<<<<

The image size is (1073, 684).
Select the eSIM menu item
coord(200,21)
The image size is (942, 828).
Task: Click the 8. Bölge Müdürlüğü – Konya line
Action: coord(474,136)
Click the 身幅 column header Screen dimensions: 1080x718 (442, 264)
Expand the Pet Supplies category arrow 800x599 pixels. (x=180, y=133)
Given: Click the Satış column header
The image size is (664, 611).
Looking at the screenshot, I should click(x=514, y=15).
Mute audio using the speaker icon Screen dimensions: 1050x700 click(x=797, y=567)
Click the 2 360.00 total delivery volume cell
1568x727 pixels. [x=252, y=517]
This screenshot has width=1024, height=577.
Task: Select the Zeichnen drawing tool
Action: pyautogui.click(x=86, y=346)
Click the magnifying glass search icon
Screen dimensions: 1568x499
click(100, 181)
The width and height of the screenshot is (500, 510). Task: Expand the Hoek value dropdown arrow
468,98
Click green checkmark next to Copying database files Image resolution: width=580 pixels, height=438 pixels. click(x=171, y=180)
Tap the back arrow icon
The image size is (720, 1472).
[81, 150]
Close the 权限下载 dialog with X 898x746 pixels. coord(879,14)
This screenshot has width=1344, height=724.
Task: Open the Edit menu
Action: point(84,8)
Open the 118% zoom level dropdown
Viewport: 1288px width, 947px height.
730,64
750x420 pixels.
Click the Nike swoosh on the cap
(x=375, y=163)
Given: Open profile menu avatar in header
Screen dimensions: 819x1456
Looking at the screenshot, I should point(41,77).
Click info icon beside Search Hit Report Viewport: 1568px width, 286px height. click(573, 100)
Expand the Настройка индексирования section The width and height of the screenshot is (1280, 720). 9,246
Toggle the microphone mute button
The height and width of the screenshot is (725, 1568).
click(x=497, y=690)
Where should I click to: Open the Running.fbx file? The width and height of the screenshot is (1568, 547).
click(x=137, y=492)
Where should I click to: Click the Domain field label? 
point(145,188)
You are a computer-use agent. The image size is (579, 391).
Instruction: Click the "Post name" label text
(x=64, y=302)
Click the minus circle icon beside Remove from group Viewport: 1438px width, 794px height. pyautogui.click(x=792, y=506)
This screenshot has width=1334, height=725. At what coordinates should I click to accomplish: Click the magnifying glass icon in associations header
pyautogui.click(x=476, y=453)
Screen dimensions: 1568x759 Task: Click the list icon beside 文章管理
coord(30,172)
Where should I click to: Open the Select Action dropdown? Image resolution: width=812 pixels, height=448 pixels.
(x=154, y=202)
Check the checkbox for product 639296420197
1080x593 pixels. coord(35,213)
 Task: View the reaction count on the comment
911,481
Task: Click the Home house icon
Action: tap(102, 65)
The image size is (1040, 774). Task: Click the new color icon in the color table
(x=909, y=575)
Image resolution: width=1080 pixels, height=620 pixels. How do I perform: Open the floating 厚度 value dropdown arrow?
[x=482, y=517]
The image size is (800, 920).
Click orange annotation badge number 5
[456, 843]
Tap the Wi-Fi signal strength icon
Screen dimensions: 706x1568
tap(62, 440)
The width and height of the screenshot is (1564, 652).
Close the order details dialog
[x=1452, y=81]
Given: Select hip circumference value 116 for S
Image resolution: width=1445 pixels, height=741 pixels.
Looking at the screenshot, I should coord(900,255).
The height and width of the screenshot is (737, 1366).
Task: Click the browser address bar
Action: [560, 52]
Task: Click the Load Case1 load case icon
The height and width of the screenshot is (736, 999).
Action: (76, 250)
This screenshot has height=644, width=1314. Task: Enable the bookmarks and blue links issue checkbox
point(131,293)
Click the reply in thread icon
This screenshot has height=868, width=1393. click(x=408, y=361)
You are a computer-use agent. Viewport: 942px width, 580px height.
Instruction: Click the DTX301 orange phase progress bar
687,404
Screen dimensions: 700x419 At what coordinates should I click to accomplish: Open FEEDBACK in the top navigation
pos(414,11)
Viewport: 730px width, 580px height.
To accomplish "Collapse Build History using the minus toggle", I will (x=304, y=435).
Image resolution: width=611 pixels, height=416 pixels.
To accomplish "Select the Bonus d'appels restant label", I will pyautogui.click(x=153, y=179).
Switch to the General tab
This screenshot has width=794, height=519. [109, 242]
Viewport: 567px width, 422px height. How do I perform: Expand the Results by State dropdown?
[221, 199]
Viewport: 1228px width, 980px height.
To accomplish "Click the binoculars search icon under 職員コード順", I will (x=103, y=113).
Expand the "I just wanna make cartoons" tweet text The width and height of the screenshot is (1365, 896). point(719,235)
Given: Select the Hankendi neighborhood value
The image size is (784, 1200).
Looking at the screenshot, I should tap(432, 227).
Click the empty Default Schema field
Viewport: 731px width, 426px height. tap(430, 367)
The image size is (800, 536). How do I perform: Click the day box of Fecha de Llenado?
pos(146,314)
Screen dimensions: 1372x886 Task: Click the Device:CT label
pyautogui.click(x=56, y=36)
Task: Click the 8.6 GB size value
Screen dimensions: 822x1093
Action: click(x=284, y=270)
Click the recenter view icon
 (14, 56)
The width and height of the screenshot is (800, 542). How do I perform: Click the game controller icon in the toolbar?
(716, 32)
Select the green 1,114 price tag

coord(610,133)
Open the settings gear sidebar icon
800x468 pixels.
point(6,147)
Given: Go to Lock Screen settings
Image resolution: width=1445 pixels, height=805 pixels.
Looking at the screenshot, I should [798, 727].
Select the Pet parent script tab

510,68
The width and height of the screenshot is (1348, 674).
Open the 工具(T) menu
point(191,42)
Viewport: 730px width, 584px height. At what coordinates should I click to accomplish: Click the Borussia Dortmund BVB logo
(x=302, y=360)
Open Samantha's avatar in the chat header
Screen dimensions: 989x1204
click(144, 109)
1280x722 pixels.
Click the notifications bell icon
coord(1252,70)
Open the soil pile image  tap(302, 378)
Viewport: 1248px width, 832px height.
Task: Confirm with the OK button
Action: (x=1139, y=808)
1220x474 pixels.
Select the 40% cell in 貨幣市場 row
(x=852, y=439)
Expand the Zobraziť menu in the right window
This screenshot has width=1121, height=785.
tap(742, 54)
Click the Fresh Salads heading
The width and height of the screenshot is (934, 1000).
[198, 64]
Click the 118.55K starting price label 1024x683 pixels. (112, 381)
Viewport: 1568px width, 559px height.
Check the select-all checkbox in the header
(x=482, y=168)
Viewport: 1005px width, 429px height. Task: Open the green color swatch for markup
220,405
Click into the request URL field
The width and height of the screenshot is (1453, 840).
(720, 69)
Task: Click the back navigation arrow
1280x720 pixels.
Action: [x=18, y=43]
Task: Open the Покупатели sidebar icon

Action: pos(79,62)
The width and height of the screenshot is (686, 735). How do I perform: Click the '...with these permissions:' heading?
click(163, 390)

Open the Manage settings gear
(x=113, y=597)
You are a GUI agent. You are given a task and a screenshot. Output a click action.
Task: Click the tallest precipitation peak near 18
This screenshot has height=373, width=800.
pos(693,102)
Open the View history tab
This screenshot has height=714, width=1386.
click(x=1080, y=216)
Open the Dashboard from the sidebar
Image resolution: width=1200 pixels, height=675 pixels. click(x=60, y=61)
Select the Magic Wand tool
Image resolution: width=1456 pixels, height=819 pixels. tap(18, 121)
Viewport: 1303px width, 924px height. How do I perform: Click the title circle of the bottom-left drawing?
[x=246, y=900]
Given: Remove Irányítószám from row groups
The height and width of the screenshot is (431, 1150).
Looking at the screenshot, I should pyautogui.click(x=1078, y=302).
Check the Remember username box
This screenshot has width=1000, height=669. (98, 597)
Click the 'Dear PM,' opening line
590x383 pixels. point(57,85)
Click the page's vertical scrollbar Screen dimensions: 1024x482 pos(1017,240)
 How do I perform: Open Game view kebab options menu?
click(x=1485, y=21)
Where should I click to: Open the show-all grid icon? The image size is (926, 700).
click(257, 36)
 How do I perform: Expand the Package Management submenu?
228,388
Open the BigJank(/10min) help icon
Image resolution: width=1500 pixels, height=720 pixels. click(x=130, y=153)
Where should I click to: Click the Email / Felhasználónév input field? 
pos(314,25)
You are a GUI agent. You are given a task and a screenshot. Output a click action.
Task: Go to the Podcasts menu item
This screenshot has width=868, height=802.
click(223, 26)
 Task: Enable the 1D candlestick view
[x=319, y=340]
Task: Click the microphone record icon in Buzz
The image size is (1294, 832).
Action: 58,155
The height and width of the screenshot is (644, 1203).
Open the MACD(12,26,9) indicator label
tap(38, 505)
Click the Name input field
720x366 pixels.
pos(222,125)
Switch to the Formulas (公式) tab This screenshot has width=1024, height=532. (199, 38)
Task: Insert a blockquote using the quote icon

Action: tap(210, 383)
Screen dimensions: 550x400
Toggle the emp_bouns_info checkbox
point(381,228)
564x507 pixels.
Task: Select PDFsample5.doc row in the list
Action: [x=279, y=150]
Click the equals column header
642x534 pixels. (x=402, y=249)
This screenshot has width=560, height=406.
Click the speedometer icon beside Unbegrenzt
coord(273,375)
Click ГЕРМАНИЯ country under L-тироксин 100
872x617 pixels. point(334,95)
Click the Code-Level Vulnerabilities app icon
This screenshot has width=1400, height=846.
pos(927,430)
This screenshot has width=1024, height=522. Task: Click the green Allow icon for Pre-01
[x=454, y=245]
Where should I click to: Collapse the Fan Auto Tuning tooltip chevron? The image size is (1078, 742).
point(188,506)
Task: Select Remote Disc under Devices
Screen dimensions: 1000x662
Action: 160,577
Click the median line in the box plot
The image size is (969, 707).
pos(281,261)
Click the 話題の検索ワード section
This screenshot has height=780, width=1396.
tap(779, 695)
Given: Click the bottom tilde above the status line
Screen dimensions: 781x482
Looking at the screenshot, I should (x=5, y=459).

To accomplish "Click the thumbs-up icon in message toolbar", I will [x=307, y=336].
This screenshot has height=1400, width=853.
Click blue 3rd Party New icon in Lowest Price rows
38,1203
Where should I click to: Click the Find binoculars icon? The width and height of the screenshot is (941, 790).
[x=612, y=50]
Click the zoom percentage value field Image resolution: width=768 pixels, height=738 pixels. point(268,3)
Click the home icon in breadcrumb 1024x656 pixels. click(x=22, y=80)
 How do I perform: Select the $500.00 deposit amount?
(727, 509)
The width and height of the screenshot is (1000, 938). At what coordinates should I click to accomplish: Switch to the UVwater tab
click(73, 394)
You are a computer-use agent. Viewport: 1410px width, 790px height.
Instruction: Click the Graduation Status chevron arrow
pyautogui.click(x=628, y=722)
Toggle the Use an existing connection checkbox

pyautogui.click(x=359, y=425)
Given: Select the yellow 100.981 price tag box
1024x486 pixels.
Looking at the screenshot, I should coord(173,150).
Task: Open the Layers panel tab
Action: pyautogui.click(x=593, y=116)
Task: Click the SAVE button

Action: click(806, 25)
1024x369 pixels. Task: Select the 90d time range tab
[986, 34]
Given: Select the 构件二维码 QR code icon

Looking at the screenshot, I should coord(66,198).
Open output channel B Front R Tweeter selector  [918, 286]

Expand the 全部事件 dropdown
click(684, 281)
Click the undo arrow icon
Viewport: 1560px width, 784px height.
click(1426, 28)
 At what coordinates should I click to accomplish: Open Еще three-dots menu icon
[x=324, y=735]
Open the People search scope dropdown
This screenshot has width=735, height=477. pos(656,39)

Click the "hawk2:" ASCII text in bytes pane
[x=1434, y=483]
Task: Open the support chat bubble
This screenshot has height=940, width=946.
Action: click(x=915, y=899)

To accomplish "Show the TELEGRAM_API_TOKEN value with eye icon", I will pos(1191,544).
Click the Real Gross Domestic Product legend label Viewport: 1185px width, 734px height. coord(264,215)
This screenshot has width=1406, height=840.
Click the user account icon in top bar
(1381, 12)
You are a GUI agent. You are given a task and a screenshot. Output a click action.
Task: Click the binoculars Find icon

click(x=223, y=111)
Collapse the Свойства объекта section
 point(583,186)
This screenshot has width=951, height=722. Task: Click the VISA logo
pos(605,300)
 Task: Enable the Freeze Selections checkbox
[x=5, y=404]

>>>>

▶ Exercise details
The response must contain every line from the listing above in which the string "avatar" appears.

▶ Answer space
Given: Open profile menu avatar in header
Open Samantha's avatar in the chat header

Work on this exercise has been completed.